A while back, Martin was trying to deconstruct why a friend was behaving a certain way.
“I did these sort of deep dives into her Myers-briggs personality in order to understand why she wasn't really an a-----e,” she laughs, “she was just different than me.
“Are we ever going to hold a conversation where we see eye to eye? Or do we need to understand each other by virtue of how we're coming at everything from opposite angles, and that's always going to be the case?” she asks. “I had to learn to let people be radically different than me.”
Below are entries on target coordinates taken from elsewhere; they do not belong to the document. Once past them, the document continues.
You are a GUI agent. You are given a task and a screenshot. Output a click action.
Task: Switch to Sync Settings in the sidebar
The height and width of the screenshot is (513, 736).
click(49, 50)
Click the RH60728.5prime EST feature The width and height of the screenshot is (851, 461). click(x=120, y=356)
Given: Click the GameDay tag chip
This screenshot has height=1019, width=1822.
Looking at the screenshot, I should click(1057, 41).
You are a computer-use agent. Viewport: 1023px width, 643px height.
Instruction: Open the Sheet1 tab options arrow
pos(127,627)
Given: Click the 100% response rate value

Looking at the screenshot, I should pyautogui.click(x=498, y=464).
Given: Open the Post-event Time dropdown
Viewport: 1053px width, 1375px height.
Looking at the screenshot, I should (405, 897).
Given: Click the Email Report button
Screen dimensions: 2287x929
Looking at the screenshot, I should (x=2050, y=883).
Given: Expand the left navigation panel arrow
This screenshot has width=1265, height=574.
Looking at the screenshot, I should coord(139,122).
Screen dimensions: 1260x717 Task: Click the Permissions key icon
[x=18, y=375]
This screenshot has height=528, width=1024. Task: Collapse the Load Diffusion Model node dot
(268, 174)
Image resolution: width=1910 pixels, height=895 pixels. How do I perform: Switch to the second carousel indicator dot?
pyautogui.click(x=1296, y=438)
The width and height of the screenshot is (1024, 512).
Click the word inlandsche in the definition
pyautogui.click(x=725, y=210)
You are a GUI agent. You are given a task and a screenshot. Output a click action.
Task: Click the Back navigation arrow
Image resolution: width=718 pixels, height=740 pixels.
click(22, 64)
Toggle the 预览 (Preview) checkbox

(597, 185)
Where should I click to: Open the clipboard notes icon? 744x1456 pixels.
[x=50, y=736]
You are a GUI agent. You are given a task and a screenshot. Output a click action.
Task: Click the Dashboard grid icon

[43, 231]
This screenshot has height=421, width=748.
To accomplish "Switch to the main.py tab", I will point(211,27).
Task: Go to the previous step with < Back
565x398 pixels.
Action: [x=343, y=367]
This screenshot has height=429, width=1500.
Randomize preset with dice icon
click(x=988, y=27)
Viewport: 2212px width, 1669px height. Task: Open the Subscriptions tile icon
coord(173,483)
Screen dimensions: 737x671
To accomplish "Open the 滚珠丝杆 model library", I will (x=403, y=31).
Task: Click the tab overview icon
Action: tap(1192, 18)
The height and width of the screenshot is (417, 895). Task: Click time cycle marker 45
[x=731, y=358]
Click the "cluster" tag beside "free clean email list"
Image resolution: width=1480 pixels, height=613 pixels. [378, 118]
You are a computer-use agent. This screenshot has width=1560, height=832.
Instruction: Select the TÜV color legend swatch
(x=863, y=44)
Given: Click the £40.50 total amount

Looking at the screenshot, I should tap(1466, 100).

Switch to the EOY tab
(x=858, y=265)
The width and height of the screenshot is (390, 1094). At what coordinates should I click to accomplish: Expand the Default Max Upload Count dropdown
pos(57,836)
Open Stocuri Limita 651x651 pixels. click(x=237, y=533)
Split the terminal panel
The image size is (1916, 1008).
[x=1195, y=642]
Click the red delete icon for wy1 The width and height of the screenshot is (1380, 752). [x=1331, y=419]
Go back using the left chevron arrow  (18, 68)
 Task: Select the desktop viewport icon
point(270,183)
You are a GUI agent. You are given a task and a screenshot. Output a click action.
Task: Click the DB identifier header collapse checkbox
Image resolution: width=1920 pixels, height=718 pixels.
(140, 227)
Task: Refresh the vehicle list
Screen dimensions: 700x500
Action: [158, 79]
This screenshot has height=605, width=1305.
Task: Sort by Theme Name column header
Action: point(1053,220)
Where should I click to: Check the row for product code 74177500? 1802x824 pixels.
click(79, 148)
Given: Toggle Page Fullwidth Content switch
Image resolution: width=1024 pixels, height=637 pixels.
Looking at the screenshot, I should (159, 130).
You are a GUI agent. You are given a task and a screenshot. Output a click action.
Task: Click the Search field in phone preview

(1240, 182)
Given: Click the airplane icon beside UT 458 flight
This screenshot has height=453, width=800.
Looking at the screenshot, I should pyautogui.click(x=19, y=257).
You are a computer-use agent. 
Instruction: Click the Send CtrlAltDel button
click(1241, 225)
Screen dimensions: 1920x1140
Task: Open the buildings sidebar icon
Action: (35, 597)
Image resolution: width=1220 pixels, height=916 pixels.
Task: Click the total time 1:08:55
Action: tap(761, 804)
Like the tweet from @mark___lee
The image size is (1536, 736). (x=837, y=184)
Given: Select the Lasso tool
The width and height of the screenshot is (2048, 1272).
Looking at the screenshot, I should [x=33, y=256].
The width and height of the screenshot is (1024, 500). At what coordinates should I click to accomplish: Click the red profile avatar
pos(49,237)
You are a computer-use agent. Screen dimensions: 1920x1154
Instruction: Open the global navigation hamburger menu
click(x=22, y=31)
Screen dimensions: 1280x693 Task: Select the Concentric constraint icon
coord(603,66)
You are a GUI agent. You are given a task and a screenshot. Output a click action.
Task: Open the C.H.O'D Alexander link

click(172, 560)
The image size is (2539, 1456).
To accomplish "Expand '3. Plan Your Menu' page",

This soft approach won't quite remind you of the peacocking hissfest of today's world, but it underlines the fact, for example, that not every breakup is one person or the other's “fault.”
Sometimes, it's just a collision of acronyms.
One of her poems, ISTP, ends with Martin speaking to an ex:
You simply stopped holding my hand before
the grave — not that I blame you — anymore
Martin's two previous poetry collections, One Crow Sorrow (2008) and Believing is not the same as Being Saved (2017) are at times-heart-wrenching, confronting the premature death of her parents and a marriage that didn't make it.
“A lot of my work is somebody died, guess I'll write these poems about it.”
This project, which she wrote PRE-COVID-19, “was a lot more fun.”
Notably, Martin also wrote the words to Listening for What Comes Next, an original song by Jennifer Mcmillan, sung through black masks in an empty Jube, commissioned by Edmonton Opera.
Like a smart patient seeking a second opinion, Martin also burrows into personalityjunkie.com.
On the site, one of the psychologists notes each the 16 types has an underdeveloped skill they want to jump in the order of operations.
“For me, it's thinking. Even though I studied philosophy and am capable to thinking, in terms of personal decision-making, thinking is my most underdeveloped way of doing that.”
She notes her brain makes decisions more in terms of intuition and feeling.”
“So now, a tipoff for me, if I feel that sort of hamster-wheel cognitive functioning — like I'm thinking too hard — I know I'm never going to solve it in that way.
“And then,” she says, “I just automatically relax.”